The cause of the difference in regulatory concentrations could be attributable to several factors such as differences in the method used to derive them . Environmental benchmarks for insecticides are based on toxicological data and an assessment factor (AF) chosen to take into account the uncertainty of extrapolating toxicity through time (acute to chronic), species, life stages and growth conditions . Benchmarks, are also called EQCs depending on the regulatory framework and can be achieved following two overall methodologies. The first approach uses toxicity data of the most sensitive organism tested, such as the 50% effect concentration (EC50), which is then divided by the AF [12, 15]. The second approach has become popular after the 90s and requires species sensitivity distribution (SSD) curves consisting of toxicity data for at least eight different species fitted to a cumulative distribution [16, 17]. Using the SSD approach, the concentration that affects a specific fraction of the community (usually 5%) is determined by the fitted distribution. This value is called the hazardous concentration (HCp), where p represents the affected fraction of interest . The HCp is then also divided by an AF to derive the environmental benchmark concentration. The AF used for SSD is usually smaller than that of the first approach [14, 18]; it represents the sensitivity of the species community better than a randomly chosen most sensitive species. Both quality and quantity toxicity data must be evaluated for a representative number of species to construct an SSD curve [16, 17]. If there is not enough toxicity data available, the deterministic approach (AF method) is considered more appropriate [13, 19]. Apart from determining a benchmark concentration, the SSD analysis can also be used to estimate the affected fraction of species belonging to an ecosystem at a specific dichlorvos concentration, thereby assisting a quantification of the adverse effect of monitored environmental concentrations.

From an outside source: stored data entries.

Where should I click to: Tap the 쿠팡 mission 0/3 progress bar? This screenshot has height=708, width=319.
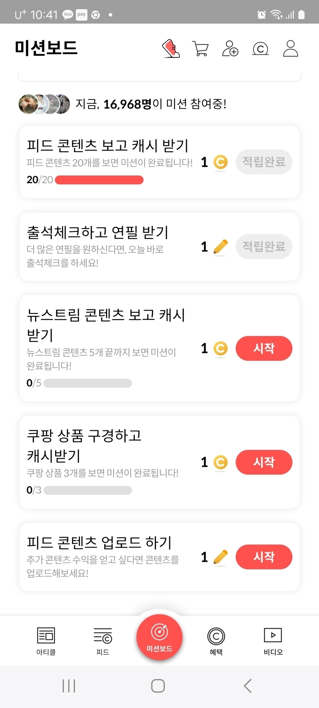tap(88, 490)
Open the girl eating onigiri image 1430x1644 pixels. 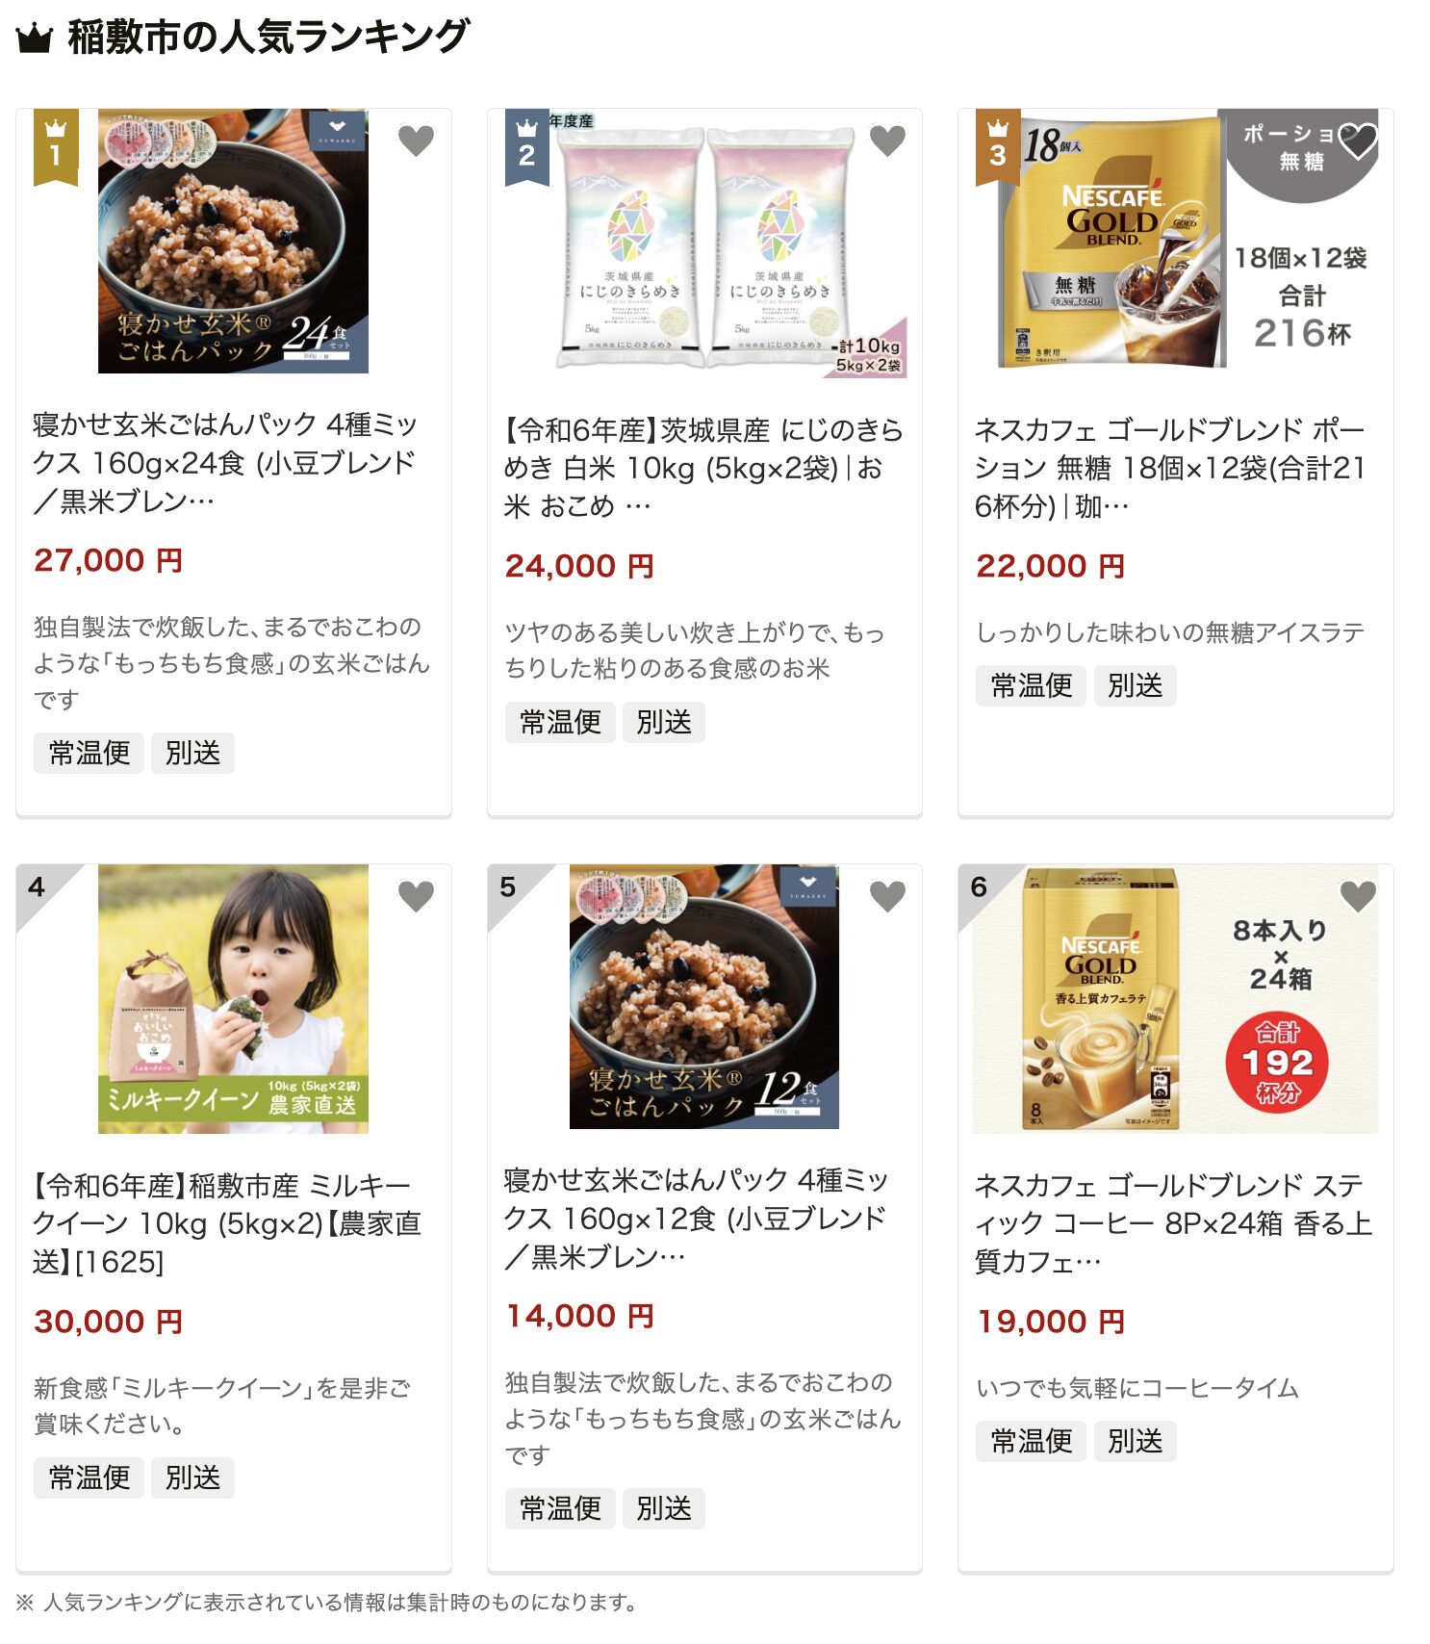pos(233,998)
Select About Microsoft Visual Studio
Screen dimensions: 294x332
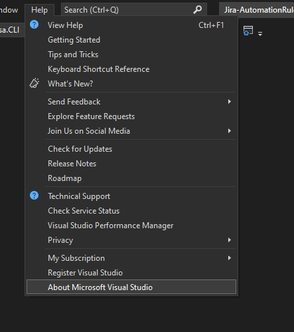(x=131, y=287)
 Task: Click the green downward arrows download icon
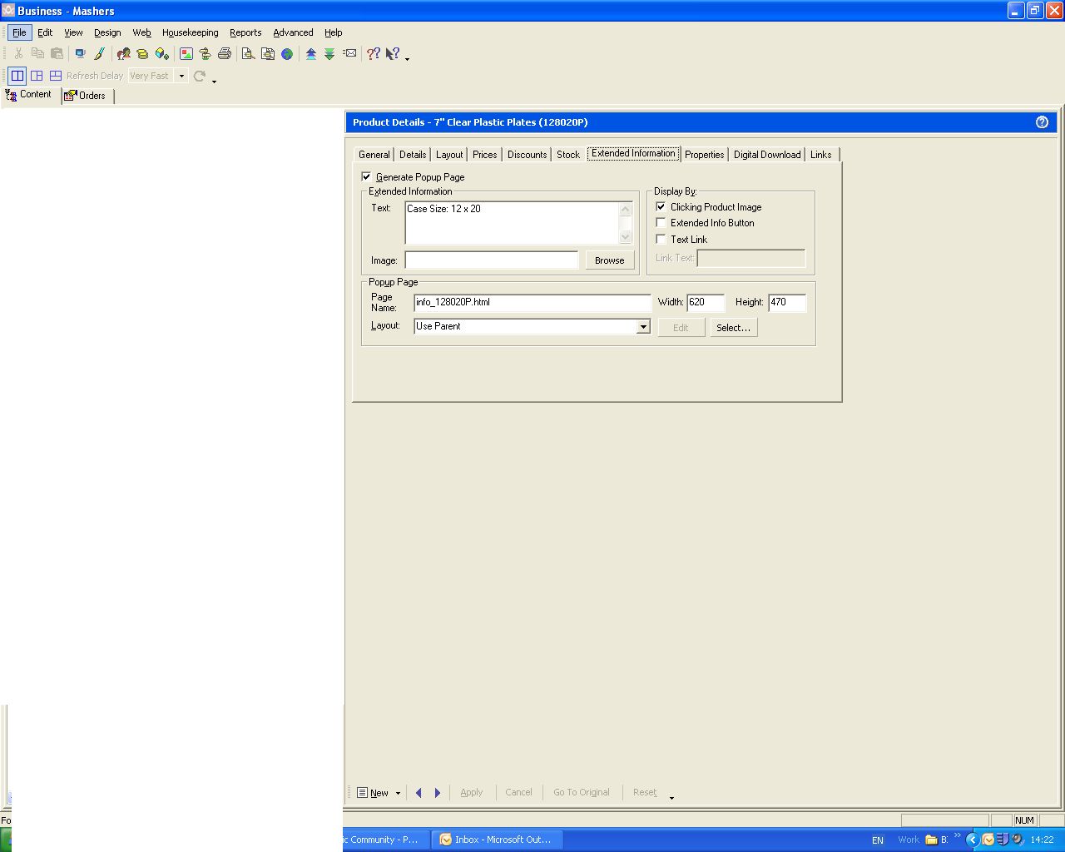pyautogui.click(x=329, y=54)
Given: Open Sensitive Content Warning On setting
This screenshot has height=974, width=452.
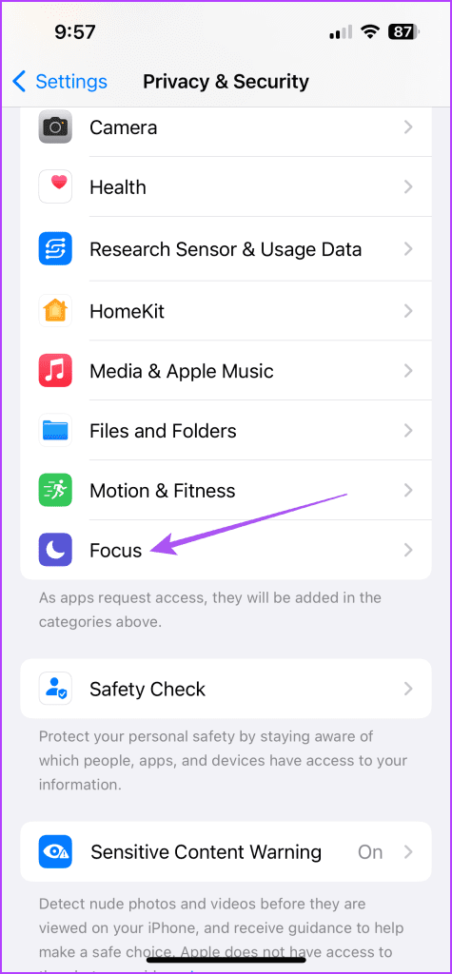Looking at the screenshot, I should pyautogui.click(x=226, y=851).
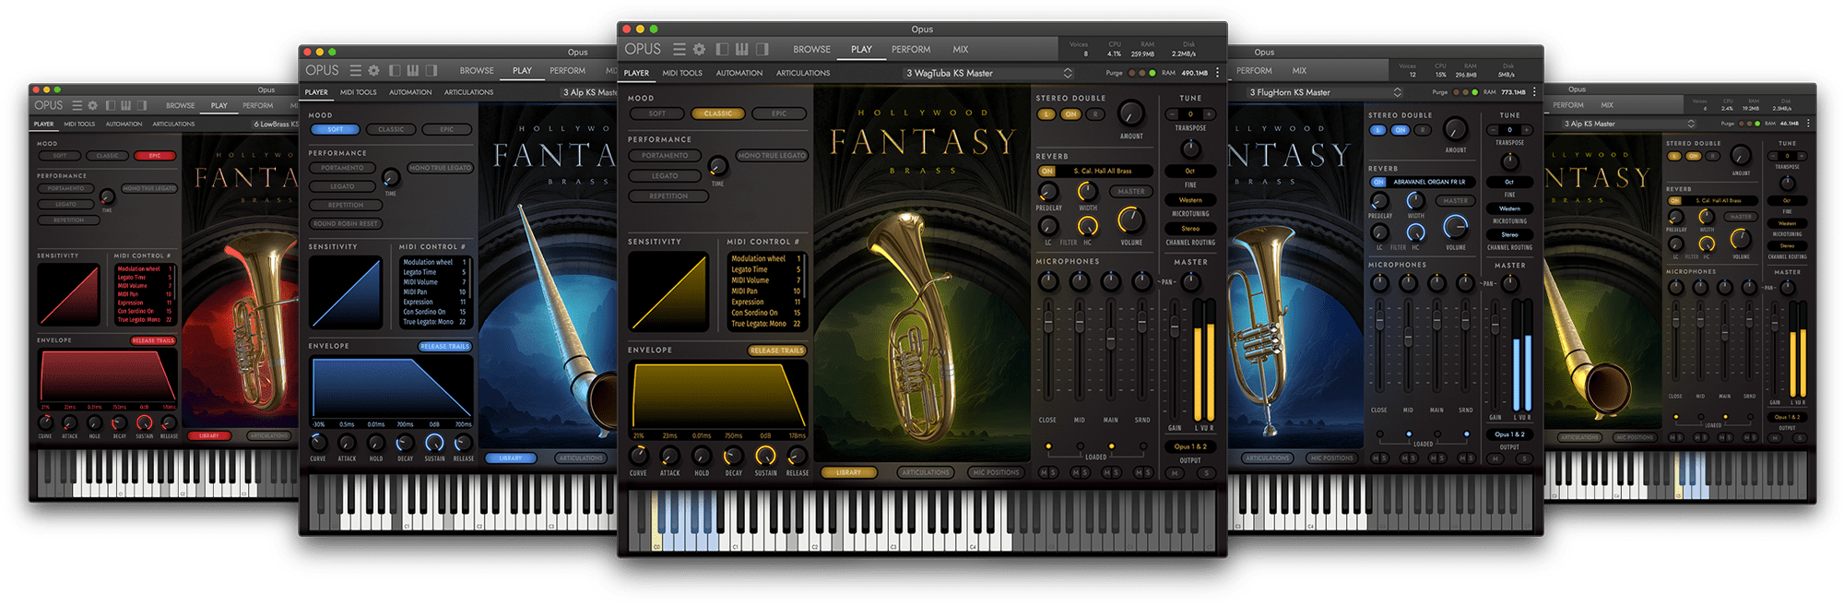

All four regulations cited above (US, Europe, Argentina, and China) have used AF or SSD approach to derive their regulatory concentrations for dichlorvos [9,10,11,12]. The aim of this work was, therefore: (1) to test hypotheses in terms of factors that could affect the HCp of an SSD based on literature values and to compare these with an SSD based on comparable experimental toxicity data and, (2) to compare the derived SSDs with a meta-study of environmental monitoring data. The tested hypotheses were: (i) assays using formulated dichlorvos will have lower EC50 values as formulated products may well include compounds with synergist effects or facilitating the uptake of dichlorvos, (ii) different taxa will have different sensitivities, being arthropods the most sensitive group, (iii) data produced under different experimental conditions will severely affect the SSD. Finally, we hypothesized that iv) environmental concentration of dichlorvos represents a risk for aquatic organisms and v) not all EQC-values are protective for the aquatic fauna.
Materials and methods
Standard dichlorvos (2,2-dichlorovinyl dimethyl phosphate) was purchased from Sigma-Aldrich (Germany), together with the reagents used to prepare the media M7 and K medium used for the maintenance of organism cultures (see Table S1 in upplemental Materials). Acetone (Baker, US, HPLC grade) was used to prepare a dichlorvos stock solution.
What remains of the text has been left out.